┌─ Provided information

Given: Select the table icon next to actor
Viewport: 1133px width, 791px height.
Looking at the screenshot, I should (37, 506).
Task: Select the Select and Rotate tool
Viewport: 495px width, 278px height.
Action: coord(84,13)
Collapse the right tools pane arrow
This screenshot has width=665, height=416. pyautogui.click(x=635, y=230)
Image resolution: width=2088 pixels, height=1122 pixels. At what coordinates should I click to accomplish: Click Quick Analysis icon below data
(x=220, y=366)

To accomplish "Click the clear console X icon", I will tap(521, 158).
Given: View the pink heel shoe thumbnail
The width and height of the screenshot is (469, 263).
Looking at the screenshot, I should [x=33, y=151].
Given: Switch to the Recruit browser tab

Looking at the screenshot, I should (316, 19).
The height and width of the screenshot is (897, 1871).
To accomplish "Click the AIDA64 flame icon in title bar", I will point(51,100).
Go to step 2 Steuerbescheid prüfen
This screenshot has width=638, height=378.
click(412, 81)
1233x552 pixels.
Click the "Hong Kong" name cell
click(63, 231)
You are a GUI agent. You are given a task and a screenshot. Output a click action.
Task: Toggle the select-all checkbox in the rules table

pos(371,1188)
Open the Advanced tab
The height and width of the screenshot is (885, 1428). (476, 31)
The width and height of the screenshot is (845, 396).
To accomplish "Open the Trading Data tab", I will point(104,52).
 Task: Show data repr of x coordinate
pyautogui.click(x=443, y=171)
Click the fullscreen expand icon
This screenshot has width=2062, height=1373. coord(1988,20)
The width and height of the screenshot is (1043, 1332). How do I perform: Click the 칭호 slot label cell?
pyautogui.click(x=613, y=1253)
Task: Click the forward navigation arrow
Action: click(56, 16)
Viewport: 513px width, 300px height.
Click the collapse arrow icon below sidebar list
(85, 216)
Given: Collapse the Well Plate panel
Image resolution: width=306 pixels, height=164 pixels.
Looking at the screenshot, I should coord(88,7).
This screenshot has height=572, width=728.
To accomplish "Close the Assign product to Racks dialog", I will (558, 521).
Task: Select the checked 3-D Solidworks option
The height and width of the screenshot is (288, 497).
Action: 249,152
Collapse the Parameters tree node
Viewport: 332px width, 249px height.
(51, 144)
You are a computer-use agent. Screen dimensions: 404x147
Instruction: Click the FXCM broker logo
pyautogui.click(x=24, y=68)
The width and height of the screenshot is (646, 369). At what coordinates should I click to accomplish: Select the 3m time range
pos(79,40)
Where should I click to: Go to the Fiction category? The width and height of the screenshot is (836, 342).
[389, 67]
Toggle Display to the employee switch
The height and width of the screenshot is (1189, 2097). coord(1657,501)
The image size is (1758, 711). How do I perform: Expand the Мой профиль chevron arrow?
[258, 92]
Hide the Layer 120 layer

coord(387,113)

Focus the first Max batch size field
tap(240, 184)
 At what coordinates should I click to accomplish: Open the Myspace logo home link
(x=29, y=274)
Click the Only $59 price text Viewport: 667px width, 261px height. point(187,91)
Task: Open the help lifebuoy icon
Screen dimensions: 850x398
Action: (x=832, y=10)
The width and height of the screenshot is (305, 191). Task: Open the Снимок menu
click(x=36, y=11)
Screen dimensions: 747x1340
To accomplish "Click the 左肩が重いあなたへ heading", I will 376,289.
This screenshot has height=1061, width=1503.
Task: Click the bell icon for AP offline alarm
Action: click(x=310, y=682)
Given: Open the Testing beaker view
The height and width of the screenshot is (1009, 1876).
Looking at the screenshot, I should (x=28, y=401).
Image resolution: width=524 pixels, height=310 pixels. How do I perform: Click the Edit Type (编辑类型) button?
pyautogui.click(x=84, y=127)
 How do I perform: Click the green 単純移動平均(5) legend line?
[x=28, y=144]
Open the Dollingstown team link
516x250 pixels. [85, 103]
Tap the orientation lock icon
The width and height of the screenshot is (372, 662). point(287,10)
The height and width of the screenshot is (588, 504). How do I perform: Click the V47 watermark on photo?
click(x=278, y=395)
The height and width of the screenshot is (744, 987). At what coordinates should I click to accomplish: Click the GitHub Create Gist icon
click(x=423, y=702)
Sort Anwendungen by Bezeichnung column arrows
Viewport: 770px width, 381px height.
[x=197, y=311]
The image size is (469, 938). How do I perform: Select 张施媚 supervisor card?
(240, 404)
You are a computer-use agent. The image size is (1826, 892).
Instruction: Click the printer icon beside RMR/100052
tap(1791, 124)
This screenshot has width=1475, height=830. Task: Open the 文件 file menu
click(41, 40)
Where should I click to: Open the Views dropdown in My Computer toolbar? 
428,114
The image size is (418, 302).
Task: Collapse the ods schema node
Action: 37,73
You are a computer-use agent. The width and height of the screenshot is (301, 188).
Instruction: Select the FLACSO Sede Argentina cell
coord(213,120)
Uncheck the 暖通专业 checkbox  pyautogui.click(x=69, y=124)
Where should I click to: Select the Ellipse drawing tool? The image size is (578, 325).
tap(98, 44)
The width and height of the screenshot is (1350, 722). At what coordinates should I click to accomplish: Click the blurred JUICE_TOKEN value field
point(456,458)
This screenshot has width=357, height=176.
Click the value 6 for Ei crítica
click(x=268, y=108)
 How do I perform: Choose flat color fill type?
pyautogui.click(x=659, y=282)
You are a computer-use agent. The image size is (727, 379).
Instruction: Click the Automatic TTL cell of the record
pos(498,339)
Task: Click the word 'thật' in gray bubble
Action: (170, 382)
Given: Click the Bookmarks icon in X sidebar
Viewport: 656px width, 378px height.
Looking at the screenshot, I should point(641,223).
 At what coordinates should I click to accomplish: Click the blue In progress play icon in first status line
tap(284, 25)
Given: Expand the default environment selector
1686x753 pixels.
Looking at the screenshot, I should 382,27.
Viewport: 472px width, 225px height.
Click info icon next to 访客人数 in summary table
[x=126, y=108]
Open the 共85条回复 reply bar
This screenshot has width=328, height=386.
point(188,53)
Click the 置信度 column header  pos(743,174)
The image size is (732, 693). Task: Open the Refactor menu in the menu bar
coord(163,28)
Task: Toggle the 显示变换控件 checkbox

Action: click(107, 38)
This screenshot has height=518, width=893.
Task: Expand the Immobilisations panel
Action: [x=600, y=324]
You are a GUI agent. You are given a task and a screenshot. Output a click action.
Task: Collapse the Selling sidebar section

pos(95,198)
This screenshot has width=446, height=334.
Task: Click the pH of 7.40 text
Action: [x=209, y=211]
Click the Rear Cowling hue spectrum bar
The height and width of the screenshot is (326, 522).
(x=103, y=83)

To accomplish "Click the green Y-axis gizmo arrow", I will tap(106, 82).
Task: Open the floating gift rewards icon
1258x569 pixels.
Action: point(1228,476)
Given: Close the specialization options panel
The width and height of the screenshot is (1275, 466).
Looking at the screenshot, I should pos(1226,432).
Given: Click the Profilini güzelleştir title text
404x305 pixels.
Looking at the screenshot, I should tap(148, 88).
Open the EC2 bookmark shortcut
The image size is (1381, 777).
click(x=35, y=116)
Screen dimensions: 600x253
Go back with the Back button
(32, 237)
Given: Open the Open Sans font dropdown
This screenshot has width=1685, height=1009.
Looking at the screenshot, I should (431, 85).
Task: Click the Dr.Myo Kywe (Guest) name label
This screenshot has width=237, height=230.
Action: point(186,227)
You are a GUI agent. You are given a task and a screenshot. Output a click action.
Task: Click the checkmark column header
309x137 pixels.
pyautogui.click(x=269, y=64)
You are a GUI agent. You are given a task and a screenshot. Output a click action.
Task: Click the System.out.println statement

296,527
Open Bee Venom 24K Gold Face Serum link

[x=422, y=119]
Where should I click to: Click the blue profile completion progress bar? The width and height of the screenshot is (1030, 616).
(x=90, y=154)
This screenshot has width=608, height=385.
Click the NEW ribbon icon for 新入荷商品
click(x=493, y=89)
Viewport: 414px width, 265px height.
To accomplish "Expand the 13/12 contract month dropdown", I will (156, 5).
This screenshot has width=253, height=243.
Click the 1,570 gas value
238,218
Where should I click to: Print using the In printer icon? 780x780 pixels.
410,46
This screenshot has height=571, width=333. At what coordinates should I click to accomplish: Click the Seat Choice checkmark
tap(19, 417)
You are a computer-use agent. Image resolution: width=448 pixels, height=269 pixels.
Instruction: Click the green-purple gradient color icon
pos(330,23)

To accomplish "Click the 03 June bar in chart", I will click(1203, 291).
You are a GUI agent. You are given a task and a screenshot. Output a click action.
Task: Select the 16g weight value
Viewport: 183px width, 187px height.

└─

Requirements: Can you repeat the data verbatim, from the line containing "The height and width of the screenshot is (588, 504)." up to and including the line containing "point(188,53)"?

Correct answer:
The height and width of the screenshot is (588, 504). How do I perform: Click the V47 watermark on photo?
click(x=278, y=395)
The height and width of the screenshot is (744, 987). At what coordinates should I click to accomplish: Click the GitHub Create Gist icon
click(x=423, y=702)
Sort Anwendungen by Bezeichnung column arrows
Viewport: 770px width, 381px height.
[x=197, y=311]
The image size is (469, 938). How do I perform: Select 张施媚 supervisor card?
(240, 404)
You are a computer-use agent. The image size is (1826, 892).
Instruction: Click the printer icon beside RMR/100052
tap(1791, 124)
This screenshot has width=1475, height=830. Task: Open the 文件 file menu
click(41, 40)
Where should I click to: Open the Views dropdown in My Computer toolbar? 
428,114
The image size is (418, 302).
Task: Collapse the ods schema node
Action: 37,73
You are a computer-use agent. The width and height of the screenshot is (301, 188).
Instruction: Select the FLACSO Sede Argentina cell
coord(213,120)
Uncheck the 暖通专业 checkbox  pyautogui.click(x=69, y=124)
Where should I click to: Select the Ellipse drawing tool? The image size is (578, 325).
tap(98, 44)
The width and height of the screenshot is (1350, 722). At what coordinates should I click to accomplish: Click the blurred JUICE_TOKEN value field
point(456,458)
This screenshot has width=357, height=176.
Click the value 6 for Ei crítica
click(x=268, y=108)
 How do I perform: Choose flat color fill type?
pyautogui.click(x=659, y=282)
You are a computer-use agent. The image size is (727, 379).
Instruction: Click the Automatic TTL cell of the record
pos(498,339)
Task: Click the word 'thật' in gray bubble
Action: (170, 382)
Given: Click the Bookmarks icon in X sidebar
Viewport: 656px width, 378px height.
Looking at the screenshot, I should point(641,223).
 At what coordinates should I click to accomplish: Click the blue In progress play icon in first status line
tap(284, 25)
Given: Expand the default environment selector
1686x753 pixels.
Looking at the screenshot, I should 382,27.
Viewport: 472px width, 225px height.
Click info icon next to 访客人数 in summary table
[x=126, y=108]
Open the 共85条回复 reply bar
This screenshot has width=328, height=386.
point(188,53)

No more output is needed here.